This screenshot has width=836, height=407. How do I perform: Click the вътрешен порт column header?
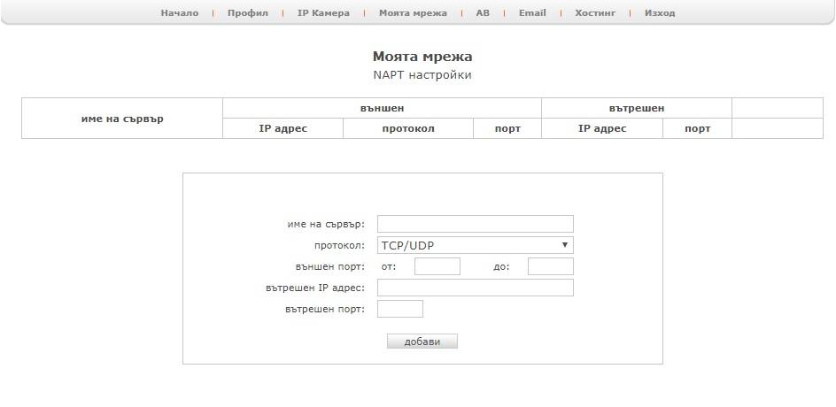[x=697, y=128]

--

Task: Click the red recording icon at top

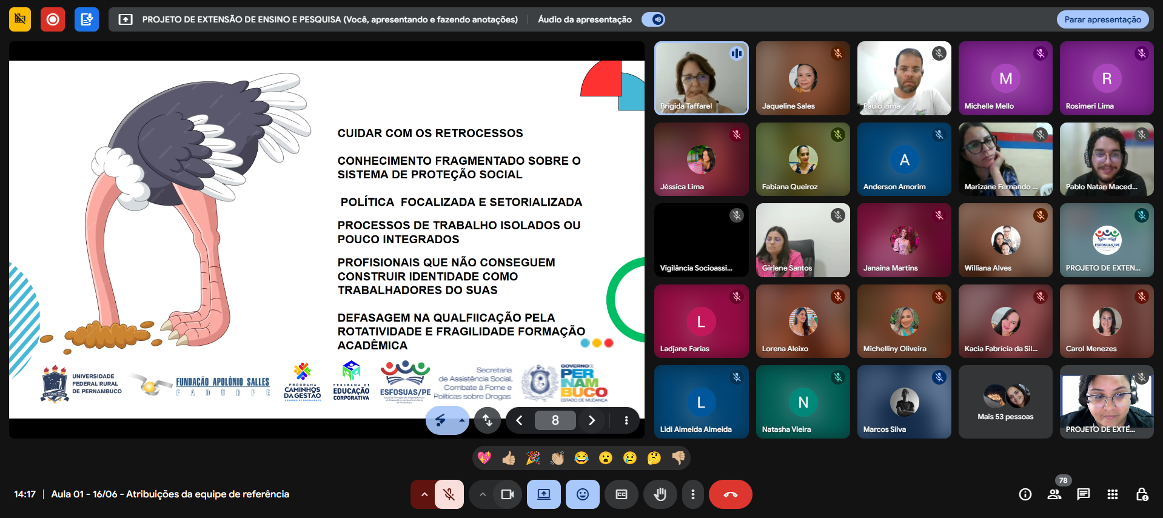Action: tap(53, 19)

--

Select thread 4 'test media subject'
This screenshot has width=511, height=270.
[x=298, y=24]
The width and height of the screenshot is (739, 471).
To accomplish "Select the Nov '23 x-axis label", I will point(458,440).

Task directions: Please transcribe the items exactly, starting at the line containing "Select thread 4 'test media subject'" and ending at the line containing "I will point(458,440).", with both of those lines included.

Solution for this problem:
Select thread 4 'test media subject'
This screenshot has width=511, height=270.
[x=298, y=24]
The width and height of the screenshot is (739, 471).
To accomplish "Select the Nov '23 x-axis label", I will point(458,440).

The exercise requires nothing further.